In a bold move, Israeli Prime Minister Benjamin Netanyahu has seemingly declared that criticism of Israel is an act of war. Haaretz reports that Netanyahu had notified New Zealand’s ambassador to Israel, Jonathan Curr, that if a planned motion sponsored by New Zealand, along with Senegal, Malaysia, and Venezuela, came to a vote, Israel would close its embassy in Wellington. Three hours later he called New Zealand’s foreign minister, Murray McCully, and notified him that going through with the resolution “will be a declaration of war. It will rupture the relations and there will be consequences.” (emphasis added)
Later that day, December 23, the United Nations Security Council voted on and passed that resolution demanding that Israel stop all settlement activities in occupied Palestinian territories. Occupied territories include Gaza, the West Bank, and East Jerusalem. As reported by the New York Times, the United States also broke a tradition reaching back decades where the United States vetoes any Security Council resolution put forth against Israel. The resolution also specifies that the 1967 boundaries are still in effect unless they are changed through negotiations between Israel and the Palestinians.
What is often forgotten by Americans is that Israel has been at war with Palestine in a conflict which will turn 50 next year. The conflict has never been resolved and it is the reason why there is a periodic drive for peace talks between the Israeli government and Palestine, through the Palestinian Authority, presumed to be the legitimate government of Palestinians.
It is also why these settlements, as well as other actions such as displacing preexisting populations, are considered war crimes under international law. The International Committee of the Red Cross explains that the Fourth Geneva Convention made such actions illegal under international law.

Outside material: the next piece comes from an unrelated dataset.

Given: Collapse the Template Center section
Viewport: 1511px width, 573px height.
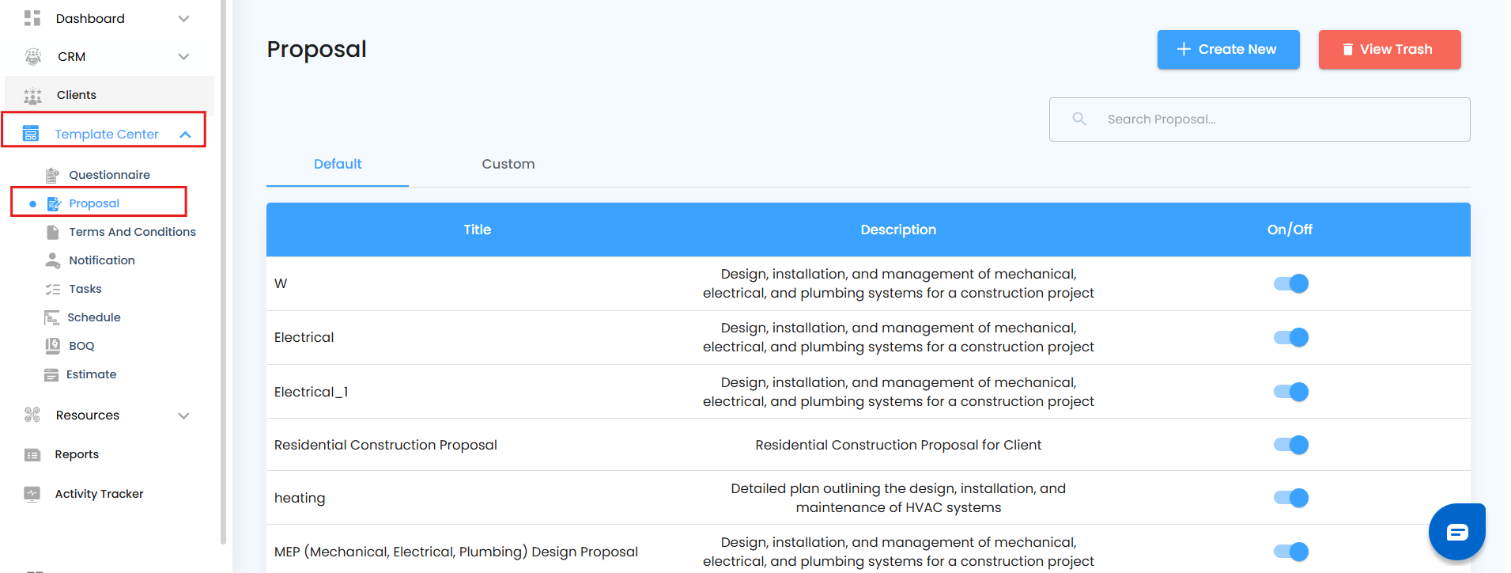Looking at the screenshot, I should click(x=185, y=135).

Israel’s actions have gone far beyond simply settling in the territories it occupies under a state of war.
Amnesty International released a report in 2009 which detailed several troubling issues related to the Israeli settlements and water use. While the majority of the population in the occupied territories remain Palestinian, 80 percent of the water is redirected to Israeli settlers and the Palestinian population is prevented from creating a working water infrastructure to handle the remaining 20 percent of the water, enough to only provide 70 of the recommended 100 liters per person for daily use.
The Los Angeles Times had reported in September that Netanyahu had taken the radical step of stating that opposition to Israel’s illegal settlements constituted advocating for ethnic cleansing of Jews. Quite to the contrary, Israel’s policies in the territories it is still at war with constitutes ethnic cleansing and its settlements which strip the occupied population of sufficient water is part of that cleansing. Now, three months later, Israel is apparently, in Netanyahu’s mind, in a defensive war against New Zealand which has simply pushed for international condemnation of Israel’s war crimes.

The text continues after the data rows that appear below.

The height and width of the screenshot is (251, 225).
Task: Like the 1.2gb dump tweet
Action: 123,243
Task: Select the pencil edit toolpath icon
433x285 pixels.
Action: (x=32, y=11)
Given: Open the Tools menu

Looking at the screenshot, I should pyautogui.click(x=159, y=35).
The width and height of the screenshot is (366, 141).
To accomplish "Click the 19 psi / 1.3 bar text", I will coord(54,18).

Such rhetoric from Israel is not surprising given the nature of its leadership since its founding in 1948. In that year, several prominent American Jews, including Albert Einstein, had written a letter to the New York Times warning of Menachem Begin and his Freedom Party. The letter details how the Freedom Party had engaged in terrorism against the Palestinian population, committed war crimes, and was a fascist party.
“Within the Jewish community they have preached an admixture of ultranationalism, religious mysticism, and racial superiority. Like other Fascist parties they have been used to break strikes, and have themselves pressed for the destruction of free trade unions. In their stead they have proposed corporate unions on the Italian Fascist model.”

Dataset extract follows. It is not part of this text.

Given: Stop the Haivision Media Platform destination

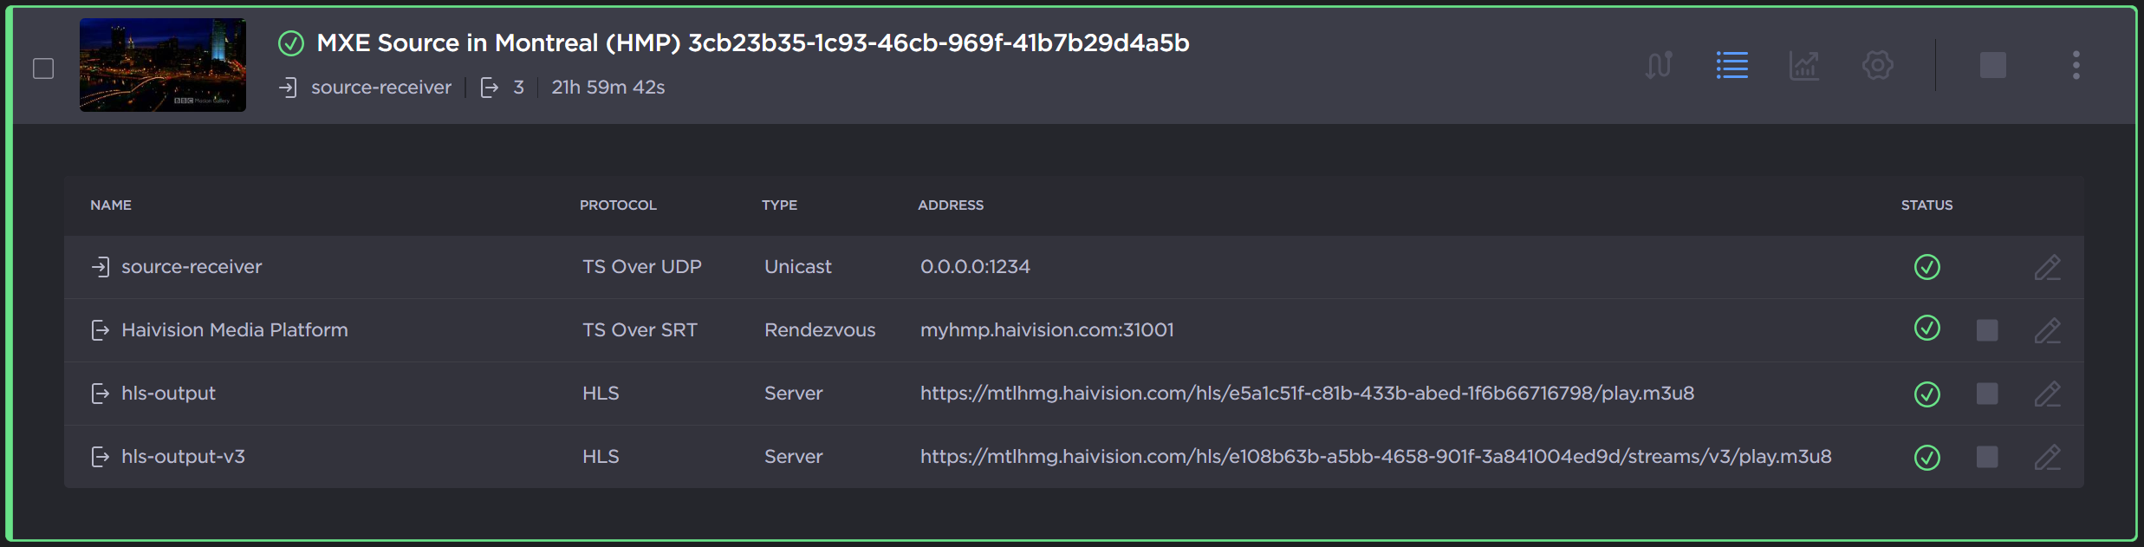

The party joined with several other right-wing parties in 1973 in Israel to form the Likud Party, the party of Benjamin Netanyahu. Begin himself organized the merger and was prime minister of Israel under the Likud Party from 1977 to 1983. According to the Jerusalem Post, Begin was promoted by Likud in rallies as recently as 2005. Netanyahu is but another voice in Israeli fascism.
The coming weeks will show what war with Israel means for nations in regions far away from Israel. Is Israel capable of actual strikes against a nation so far away or will the war take on a more diplomatic flavor? Time will tell, but it is clear that the irrational belligerence of Benjamin Netanyahu makes the denial of Israeli exceptionalism a ground whichever form this war comes in.